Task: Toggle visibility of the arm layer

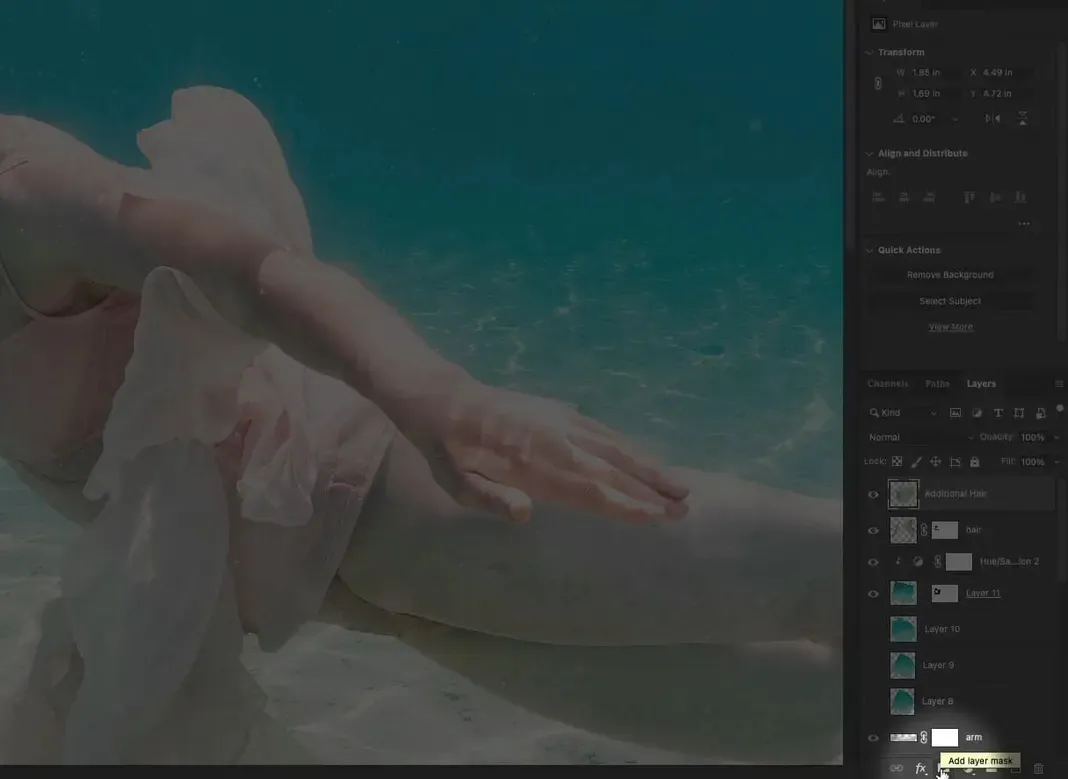Action: pos(873,738)
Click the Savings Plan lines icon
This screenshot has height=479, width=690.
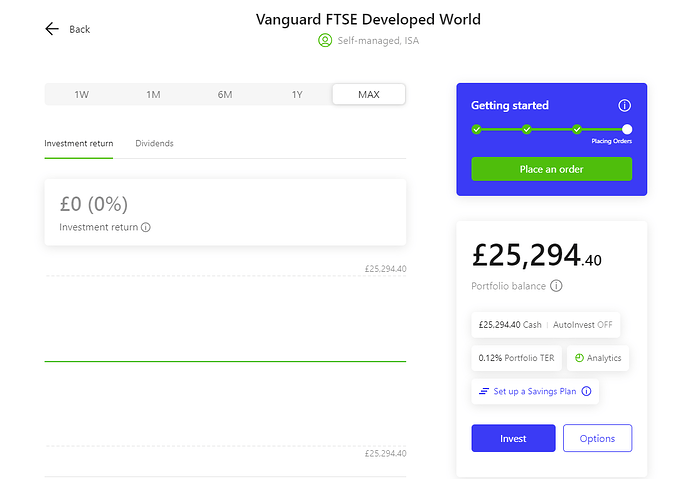click(x=484, y=391)
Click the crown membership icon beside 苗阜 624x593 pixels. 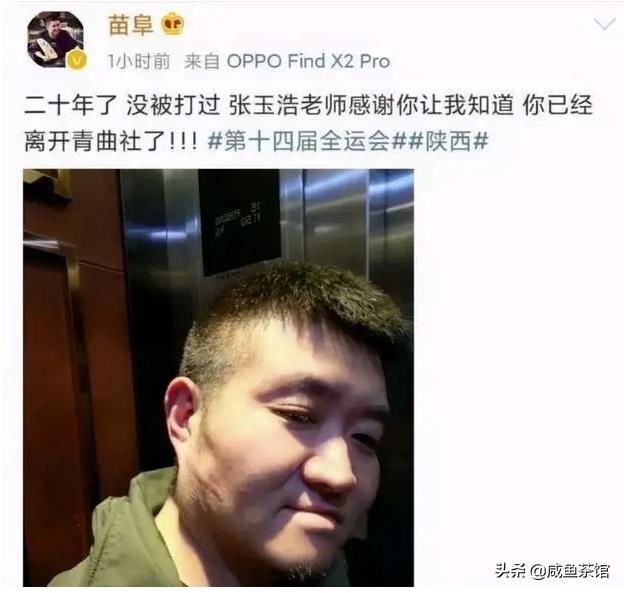(173, 25)
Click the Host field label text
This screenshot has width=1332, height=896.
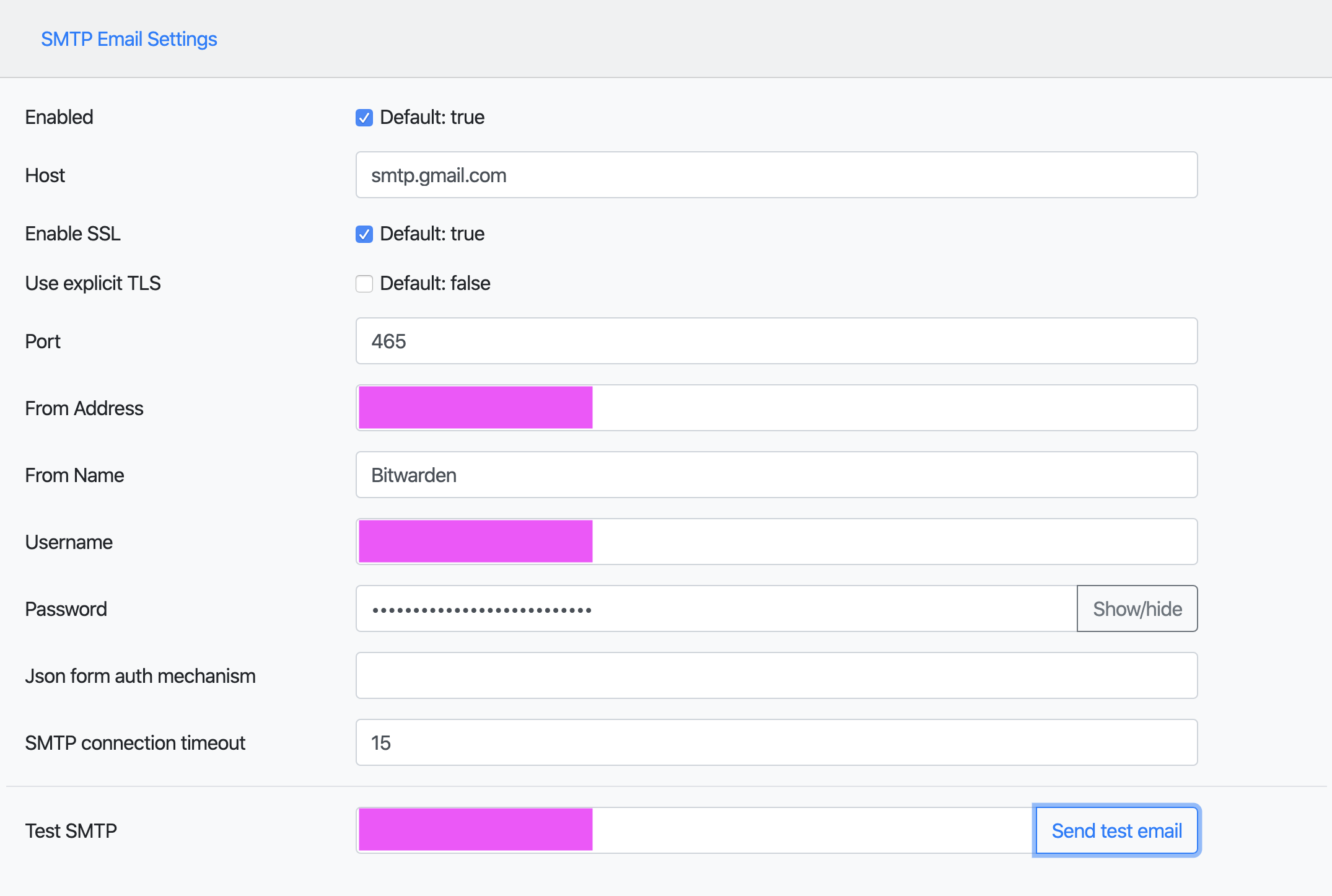pos(45,175)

§ EXERCISE DESCRIPTION: Display every line of the listing above that contains the string "screenshot".

§ PROBLEM SOLUTION:
This screenshot has height=479, width=690.
This screenshot has width=1332, height=896.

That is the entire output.